**Task details**
Reproduce everything from the line containing "Click the 10000 cardinality tick label" down to the end of the material, substituting "menu icon" for "hamburger icon" and changing nothing else. Leave the pictures out.

══════════

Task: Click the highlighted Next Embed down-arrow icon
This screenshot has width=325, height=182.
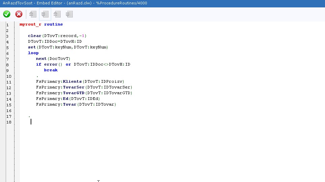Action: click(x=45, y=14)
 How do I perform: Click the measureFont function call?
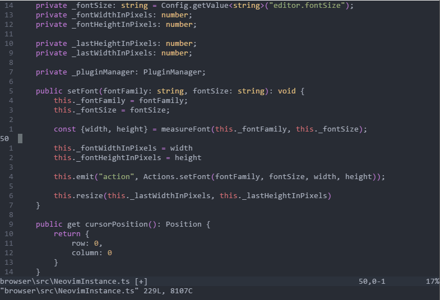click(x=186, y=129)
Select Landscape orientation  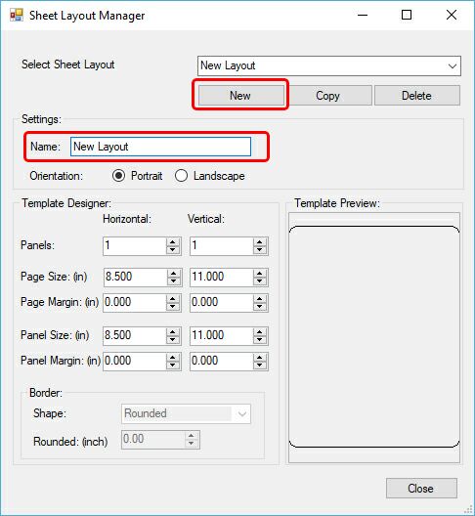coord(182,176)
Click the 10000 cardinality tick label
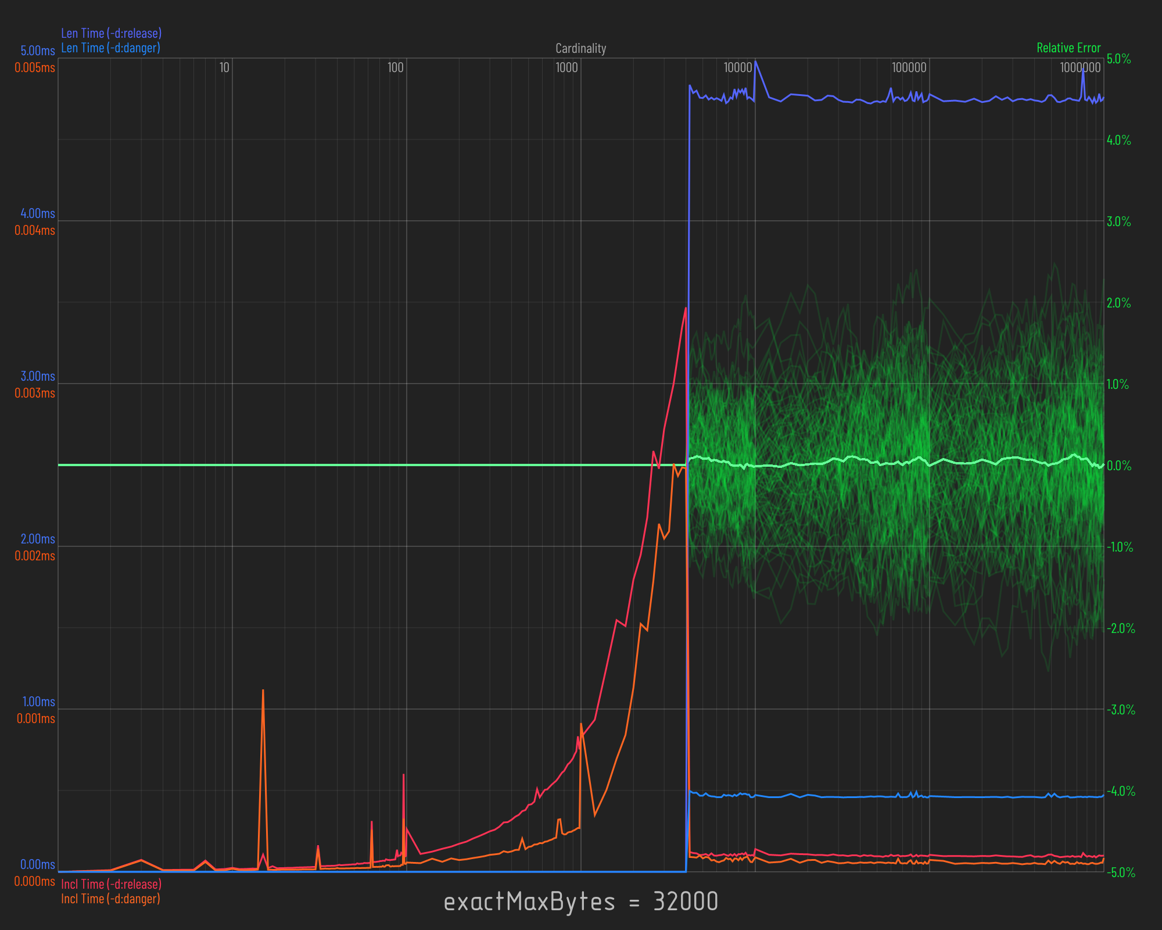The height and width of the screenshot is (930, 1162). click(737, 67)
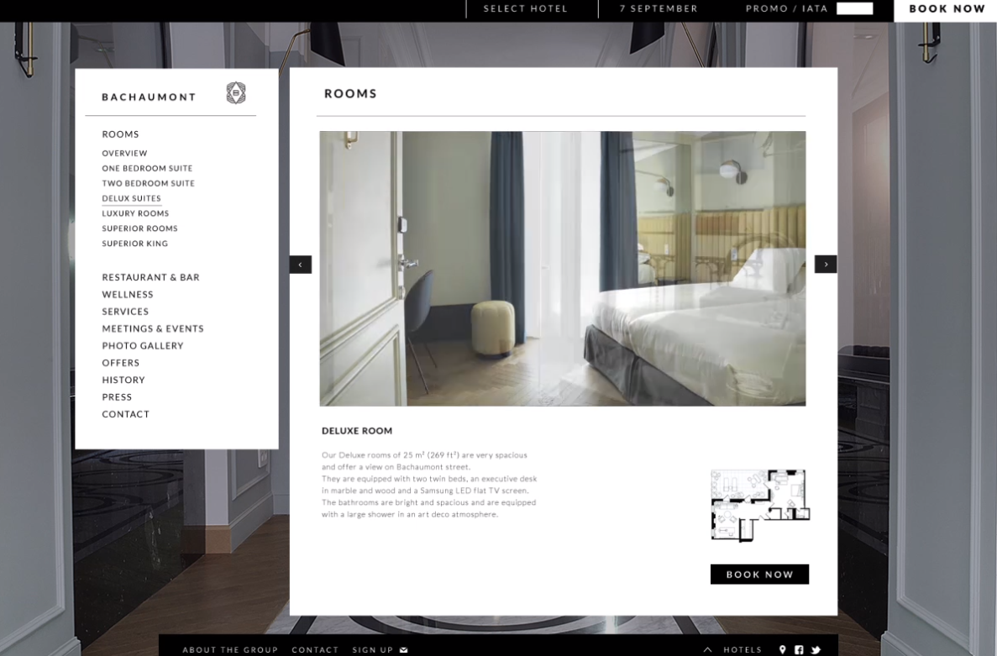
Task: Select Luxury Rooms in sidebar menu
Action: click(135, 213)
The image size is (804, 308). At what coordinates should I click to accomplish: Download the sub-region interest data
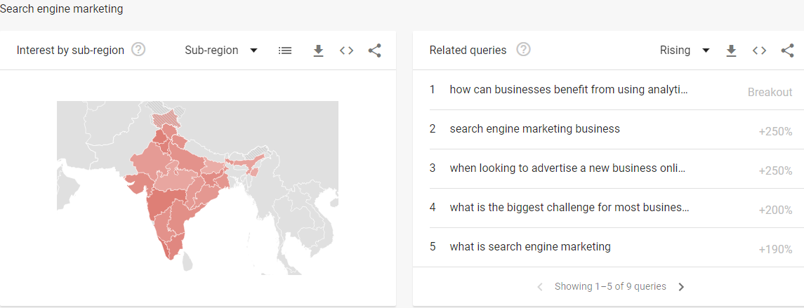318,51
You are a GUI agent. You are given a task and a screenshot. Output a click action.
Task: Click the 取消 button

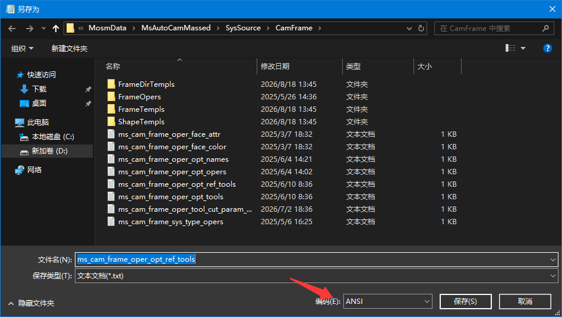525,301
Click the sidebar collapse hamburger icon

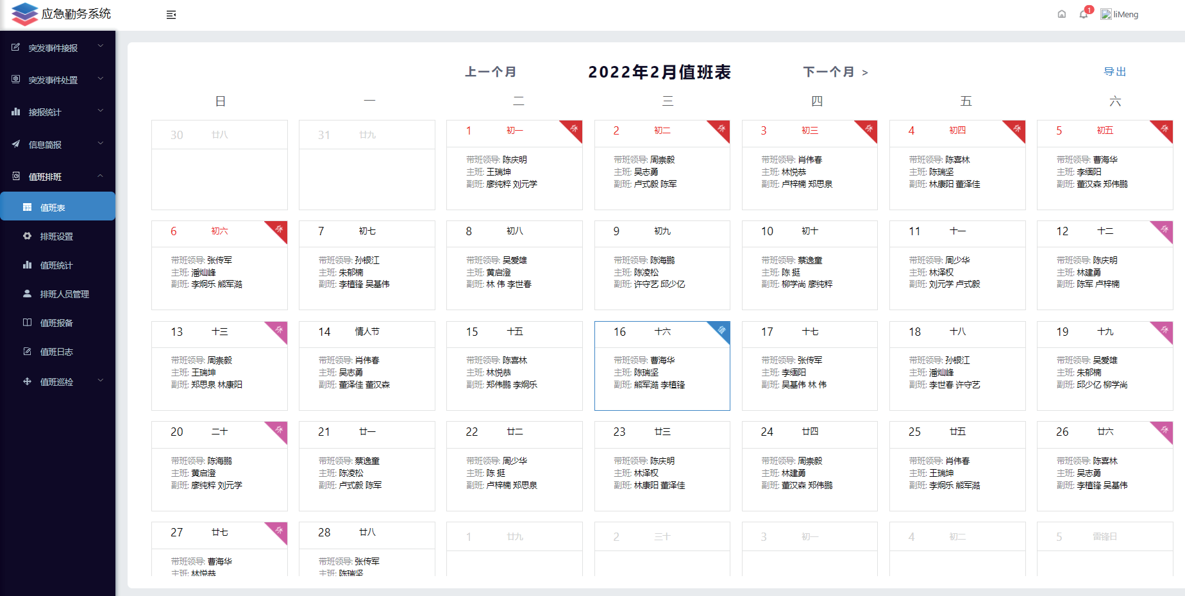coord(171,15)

══════════

**Solved problem**
Click the 10000 cardinality tick label
The height and width of the screenshot is (930, 1162). click(737, 67)
Task: Select Luxury Rooms in sidebar menu
Action: click(135, 213)
The image size is (804, 308). At what coordinates should I click to accomplish: Download the sub-region interest data
318,51
You are a GUI agent. You are given a task and a screenshot. Output a click action.
Task: Click the 取消 button

525,301
Click the sidebar collapse menu icon

coord(171,15)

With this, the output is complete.